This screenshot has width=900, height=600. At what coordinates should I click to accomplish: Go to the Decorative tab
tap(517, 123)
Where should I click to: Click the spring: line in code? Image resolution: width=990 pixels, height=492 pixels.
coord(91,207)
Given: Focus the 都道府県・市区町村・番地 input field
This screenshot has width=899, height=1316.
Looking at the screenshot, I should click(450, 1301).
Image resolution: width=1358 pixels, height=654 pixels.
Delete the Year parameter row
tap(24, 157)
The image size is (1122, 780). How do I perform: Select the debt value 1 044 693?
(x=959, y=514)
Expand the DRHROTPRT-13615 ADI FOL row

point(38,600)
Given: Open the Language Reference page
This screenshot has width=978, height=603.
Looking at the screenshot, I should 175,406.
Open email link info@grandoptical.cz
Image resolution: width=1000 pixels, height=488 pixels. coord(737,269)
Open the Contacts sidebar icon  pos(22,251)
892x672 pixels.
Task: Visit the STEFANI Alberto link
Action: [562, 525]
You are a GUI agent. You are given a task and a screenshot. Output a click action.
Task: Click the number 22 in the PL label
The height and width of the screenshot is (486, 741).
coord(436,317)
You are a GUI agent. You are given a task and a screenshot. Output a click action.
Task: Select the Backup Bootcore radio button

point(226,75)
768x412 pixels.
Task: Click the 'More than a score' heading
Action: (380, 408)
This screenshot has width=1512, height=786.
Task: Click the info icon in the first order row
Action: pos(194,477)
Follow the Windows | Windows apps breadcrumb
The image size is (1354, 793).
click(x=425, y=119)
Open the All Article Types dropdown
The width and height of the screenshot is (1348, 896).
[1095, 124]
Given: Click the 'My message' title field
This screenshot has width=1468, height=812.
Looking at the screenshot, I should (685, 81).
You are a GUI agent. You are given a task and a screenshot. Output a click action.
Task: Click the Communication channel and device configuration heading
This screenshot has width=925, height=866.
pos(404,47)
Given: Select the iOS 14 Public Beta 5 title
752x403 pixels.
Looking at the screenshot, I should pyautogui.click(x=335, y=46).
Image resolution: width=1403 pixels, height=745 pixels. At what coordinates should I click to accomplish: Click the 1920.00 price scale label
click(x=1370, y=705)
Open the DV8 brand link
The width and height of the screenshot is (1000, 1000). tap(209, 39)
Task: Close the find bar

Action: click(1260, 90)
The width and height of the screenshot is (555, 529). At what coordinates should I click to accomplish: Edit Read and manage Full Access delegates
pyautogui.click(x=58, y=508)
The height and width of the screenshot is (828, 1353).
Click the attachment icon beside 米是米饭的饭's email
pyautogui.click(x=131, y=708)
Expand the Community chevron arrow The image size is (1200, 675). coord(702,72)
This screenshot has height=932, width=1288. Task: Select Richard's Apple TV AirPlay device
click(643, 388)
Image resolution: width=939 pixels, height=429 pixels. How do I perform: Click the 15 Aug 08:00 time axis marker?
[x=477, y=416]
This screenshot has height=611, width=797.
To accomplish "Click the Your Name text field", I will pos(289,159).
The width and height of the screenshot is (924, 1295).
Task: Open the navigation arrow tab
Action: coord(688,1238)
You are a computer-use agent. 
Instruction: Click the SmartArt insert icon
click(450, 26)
______________________________
> **Your instructions**
Each record above should be restated word for word.

> **Response to this task**
This screenshot has width=900, height=600. At what coordinates should I click to accomplish: Go to the Decorative tab
tap(517, 123)
Where should I click to: Click the spring: line in code? Image resolution: width=990 pixels, height=492 pixels.
coord(91,207)
Given: Focus the 都道府県・市区町村・番地 input field
This screenshot has width=899, height=1316.
Looking at the screenshot, I should click(450, 1301).
Image resolution: width=1358 pixels, height=654 pixels.
Delete the Year parameter row
tap(24, 157)
The image size is (1122, 780). How do I perform: Select the debt value 1 044 693?
(x=959, y=514)
Expand the DRHROTPRT-13615 ADI FOL row

point(38,600)
Given: Open the Language Reference page
This screenshot has width=978, height=603.
Looking at the screenshot, I should 175,406.
Open email link info@grandoptical.cz
Image resolution: width=1000 pixels, height=488 pixels. coord(737,269)
Open the Contacts sidebar icon  pos(22,251)
892x672 pixels.
Task: Visit the STEFANI Alberto link
Action: [562, 525]
You are a GUI agent. You are given a task and a screenshot. Output a click action.
Task: Click the number 22 in the PL label
The height and width of the screenshot is (486, 741).
coord(436,317)
You are a GUI agent. You are given a task and a screenshot. Output a click action.
Task: Select the Backup Bootcore radio button

point(226,75)
768x412 pixels.
Task: Click the 'More than a score' heading
Action: (380, 408)
This screenshot has width=1512, height=786.
Task: Click the info icon in the first order row
Action: pos(194,477)
Follow the Windows | Windows apps breadcrumb
The image size is (1354, 793).
click(x=425, y=119)
Open the All Article Types dropdown
The width and height of the screenshot is (1348, 896).
[1095, 124]
Given: Click the 'My message' title field
This screenshot has width=1468, height=812.
Looking at the screenshot, I should (685, 81).
You are a GUI agent. You are given a task and a screenshot. Output a click action.
Task: Click the Communication channel and device configuration heading
This screenshot has width=925, height=866.
pos(404,47)
Given: Select the iOS 14 Public Beta 5 title
752x403 pixels.
Looking at the screenshot, I should pyautogui.click(x=335, y=46).
Image resolution: width=1403 pixels, height=745 pixels. At what coordinates should I click to accomplish: Click the 1920.00 price scale label
click(x=1370, y=705)
Open the DV8 brand link
The width and height of the screenshot is (1000, 1000). tap(209, 39)
Task: Close the find bar

Action: click(1260, 90)
The width and height of the screenshot is (555, 529). At what coordinates should I click to accomplish: Edit Read and manage Full Access delegates
pyautogui.click(x=58, y=508)
The height and width of the screenshot is (828, 1353).
Click the attachment icon beside 米是米饭的饭's email
pyautogui.click(x=131, y=708)
Expand the Community chevron arrow The image size is (1200, 675). coord(702,72)
This screenshot has height=932, width=1288. Task: Select Richard's Apple TV AirPlay device
click(643, 388)
Image resolution: width=939 pixels, height=429 pixels. How do I perform: Click the 15 Aug 08:00 time axis marker?
[x=477, y=416]
This screenshot has height=611, width=797.
To accomplish "Click the Your Name text field", I will pos(289,159).
The width and height of the screenshot is (924, 1295).
Task: Open the navigation arrow tab
Action: coord(688,1238)
You are a computer-use agent. 
Instruction: Click the SmartArt insert icon
click(450, 26)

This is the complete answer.